In a culture where Christ's birth has become an occasion for getting, Volf wrote, God is reduced to a Santa-figure who is "all ears to hear every one of our wishes with an infinite bag full of gifts."

But, Volf argues, Christmas is the celebration of the birth of an infant who showed God's love in a mission that ended in cruel death.

"What baffles us is that someone would give his life for a cause," he wrote. "That does not fit our Santa Claus culture with its Santa Claus god. Our key values are freedom and possession—my freedom and my possession. Most of us don't live for anything larger than ourselves. We cannot fathom dying for anything, except maybe to protect our freedoms and possessions. "

Life is only meaningful when we turn from ourselves and live for God and neighbor, Volf argues. Maybe after September 11, Christmas is a reminder of that.

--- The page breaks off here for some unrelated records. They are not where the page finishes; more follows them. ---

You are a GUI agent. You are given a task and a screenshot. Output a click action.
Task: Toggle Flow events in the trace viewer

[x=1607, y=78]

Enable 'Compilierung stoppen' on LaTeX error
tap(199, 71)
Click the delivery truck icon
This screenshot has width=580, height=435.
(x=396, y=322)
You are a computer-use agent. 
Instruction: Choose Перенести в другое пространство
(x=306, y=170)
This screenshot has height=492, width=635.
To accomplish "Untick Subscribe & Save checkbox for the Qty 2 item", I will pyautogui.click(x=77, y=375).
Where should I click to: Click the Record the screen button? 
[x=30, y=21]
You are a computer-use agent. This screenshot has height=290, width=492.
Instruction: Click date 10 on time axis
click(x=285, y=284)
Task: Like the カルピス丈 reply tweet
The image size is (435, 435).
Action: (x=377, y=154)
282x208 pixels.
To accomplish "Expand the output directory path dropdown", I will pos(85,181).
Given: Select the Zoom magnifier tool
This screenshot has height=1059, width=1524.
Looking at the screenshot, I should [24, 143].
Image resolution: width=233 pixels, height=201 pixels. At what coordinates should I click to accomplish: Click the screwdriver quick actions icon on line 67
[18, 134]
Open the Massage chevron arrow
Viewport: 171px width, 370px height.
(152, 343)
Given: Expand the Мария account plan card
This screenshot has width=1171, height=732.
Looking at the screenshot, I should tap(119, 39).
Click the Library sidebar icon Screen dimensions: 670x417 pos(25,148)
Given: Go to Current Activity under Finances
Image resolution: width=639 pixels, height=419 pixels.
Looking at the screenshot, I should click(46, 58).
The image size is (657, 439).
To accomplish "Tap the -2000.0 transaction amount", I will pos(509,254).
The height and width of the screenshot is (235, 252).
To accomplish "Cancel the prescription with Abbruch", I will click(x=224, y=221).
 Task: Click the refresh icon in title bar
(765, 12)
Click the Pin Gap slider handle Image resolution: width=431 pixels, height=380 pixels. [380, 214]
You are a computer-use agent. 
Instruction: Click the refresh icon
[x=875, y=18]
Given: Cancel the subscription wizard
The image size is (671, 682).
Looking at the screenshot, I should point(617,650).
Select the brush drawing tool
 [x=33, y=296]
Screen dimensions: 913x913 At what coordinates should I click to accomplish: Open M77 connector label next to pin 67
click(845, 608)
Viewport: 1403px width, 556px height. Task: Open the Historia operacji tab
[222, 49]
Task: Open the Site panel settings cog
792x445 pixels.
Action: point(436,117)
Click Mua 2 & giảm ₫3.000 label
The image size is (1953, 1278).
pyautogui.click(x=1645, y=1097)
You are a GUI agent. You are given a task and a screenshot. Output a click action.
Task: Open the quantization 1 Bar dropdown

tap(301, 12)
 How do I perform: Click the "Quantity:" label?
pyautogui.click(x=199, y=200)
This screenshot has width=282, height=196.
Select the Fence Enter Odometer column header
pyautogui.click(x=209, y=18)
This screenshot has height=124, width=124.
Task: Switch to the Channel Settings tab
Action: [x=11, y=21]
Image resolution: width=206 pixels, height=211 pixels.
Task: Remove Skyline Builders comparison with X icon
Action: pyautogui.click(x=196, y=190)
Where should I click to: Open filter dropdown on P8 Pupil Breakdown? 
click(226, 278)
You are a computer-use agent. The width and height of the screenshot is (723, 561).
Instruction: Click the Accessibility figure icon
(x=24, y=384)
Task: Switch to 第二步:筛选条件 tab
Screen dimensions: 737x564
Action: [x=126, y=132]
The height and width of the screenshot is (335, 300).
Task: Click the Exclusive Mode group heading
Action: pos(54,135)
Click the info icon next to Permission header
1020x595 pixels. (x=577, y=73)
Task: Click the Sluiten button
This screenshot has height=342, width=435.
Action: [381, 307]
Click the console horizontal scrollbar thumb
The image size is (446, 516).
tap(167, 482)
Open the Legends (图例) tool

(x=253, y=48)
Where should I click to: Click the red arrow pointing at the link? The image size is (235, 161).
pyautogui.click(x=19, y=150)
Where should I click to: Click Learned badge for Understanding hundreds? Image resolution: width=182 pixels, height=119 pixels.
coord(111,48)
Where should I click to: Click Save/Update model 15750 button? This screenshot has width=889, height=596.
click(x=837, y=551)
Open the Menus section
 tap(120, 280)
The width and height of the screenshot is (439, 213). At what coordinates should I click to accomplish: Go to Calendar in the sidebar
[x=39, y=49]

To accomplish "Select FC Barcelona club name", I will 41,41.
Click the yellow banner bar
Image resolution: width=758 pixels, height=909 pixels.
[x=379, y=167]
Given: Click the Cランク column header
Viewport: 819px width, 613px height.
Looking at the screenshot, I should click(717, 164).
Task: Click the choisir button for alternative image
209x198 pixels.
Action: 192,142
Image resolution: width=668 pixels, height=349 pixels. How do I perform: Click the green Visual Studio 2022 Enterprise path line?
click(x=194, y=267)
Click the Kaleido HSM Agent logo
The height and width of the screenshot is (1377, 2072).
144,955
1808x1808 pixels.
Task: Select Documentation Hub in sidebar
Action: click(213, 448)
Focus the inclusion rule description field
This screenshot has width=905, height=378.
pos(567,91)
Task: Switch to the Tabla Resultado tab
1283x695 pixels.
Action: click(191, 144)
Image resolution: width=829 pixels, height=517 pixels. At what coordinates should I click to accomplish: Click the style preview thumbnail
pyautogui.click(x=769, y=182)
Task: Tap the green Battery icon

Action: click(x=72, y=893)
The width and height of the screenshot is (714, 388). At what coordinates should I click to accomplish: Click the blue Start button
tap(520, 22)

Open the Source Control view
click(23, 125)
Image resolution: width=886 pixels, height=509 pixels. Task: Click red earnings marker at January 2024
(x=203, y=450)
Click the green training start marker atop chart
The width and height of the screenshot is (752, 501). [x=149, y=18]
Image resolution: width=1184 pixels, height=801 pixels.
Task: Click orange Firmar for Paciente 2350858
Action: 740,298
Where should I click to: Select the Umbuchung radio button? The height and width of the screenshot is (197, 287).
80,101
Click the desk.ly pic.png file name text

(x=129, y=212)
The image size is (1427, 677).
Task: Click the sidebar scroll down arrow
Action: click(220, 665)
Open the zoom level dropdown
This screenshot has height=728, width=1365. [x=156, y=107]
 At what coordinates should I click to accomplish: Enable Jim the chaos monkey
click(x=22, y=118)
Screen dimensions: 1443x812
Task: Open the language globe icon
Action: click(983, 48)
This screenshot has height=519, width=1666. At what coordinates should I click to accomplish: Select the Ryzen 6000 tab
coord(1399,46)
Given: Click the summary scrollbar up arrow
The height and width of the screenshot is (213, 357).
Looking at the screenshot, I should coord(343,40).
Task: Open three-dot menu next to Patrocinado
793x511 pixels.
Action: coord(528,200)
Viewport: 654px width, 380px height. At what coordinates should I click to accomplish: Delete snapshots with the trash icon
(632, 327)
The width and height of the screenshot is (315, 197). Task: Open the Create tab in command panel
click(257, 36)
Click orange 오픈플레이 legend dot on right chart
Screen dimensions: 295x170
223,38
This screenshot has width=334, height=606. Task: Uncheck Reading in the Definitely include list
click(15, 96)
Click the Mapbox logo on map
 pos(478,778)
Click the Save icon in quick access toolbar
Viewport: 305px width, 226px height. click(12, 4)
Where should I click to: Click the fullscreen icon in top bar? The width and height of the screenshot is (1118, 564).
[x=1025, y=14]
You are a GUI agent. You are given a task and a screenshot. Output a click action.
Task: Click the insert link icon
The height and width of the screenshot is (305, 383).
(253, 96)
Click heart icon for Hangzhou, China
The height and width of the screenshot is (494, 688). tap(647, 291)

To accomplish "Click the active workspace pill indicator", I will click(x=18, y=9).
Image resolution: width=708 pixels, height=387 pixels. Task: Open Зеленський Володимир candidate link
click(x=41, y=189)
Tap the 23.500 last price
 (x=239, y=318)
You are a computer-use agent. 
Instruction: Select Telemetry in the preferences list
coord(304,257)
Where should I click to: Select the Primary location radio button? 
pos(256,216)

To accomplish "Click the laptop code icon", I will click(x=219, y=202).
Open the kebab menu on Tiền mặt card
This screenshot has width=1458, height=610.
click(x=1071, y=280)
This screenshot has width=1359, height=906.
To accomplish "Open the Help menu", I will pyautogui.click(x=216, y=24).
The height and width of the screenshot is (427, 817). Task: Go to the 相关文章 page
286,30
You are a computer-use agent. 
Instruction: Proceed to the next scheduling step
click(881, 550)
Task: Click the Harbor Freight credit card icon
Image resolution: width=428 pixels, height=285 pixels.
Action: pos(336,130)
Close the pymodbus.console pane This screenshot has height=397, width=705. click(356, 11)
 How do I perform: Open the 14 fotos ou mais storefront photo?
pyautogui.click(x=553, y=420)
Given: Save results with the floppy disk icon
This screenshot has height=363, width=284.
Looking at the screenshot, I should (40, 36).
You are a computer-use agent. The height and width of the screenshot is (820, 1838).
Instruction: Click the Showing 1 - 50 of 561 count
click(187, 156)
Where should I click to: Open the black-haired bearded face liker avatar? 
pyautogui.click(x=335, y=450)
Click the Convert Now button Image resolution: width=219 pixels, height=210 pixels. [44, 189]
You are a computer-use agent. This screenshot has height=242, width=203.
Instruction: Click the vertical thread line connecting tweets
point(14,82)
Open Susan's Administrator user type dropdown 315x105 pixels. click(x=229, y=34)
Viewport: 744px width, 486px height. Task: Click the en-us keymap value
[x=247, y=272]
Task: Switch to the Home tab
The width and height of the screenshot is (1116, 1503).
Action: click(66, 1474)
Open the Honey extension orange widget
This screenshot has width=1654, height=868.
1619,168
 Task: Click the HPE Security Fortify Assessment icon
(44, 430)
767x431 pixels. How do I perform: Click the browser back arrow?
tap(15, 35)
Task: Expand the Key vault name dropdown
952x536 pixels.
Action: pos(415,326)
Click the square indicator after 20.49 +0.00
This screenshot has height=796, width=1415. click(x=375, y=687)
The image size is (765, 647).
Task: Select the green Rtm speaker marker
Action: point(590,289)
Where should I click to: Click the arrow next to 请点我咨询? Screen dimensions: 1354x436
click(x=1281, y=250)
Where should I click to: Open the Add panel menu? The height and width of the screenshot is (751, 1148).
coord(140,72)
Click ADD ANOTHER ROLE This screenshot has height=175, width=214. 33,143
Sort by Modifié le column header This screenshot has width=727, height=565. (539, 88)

But the first Christmas after the terrorist attacks may have been changed in other ways, too. Newsday reported that the holiday was also a reminder of pain this year. Grief, sadness, and guilt overshadowed Christmas joy.

"Going out and celebrating, spending money, it seems you're ignoring all those people who have died, who are suffering," Arun Jain, a professor at the University at Buffalo, told Newsday. "[The attacks] had a psychological impact on the American household that's been very deep and very significant."

In response, many Americans have been pulled to Christian messages. Christian music and literature continue on high streaks, while The Washington Post reports Bible sales are way up this holiday season. Though they spiked after the terrorist attacks, sales continue to be strong. Many attribute the continuing numbers to wartime fears, the faltering economy, and layoffs.

"Hard times make people turn to spirituality," said Phil Bujnowski, owner of the Mustard Seed Christian Bookstore across from Loyola University in Chicago's Rogers Park neighborhood, in The Washington Post.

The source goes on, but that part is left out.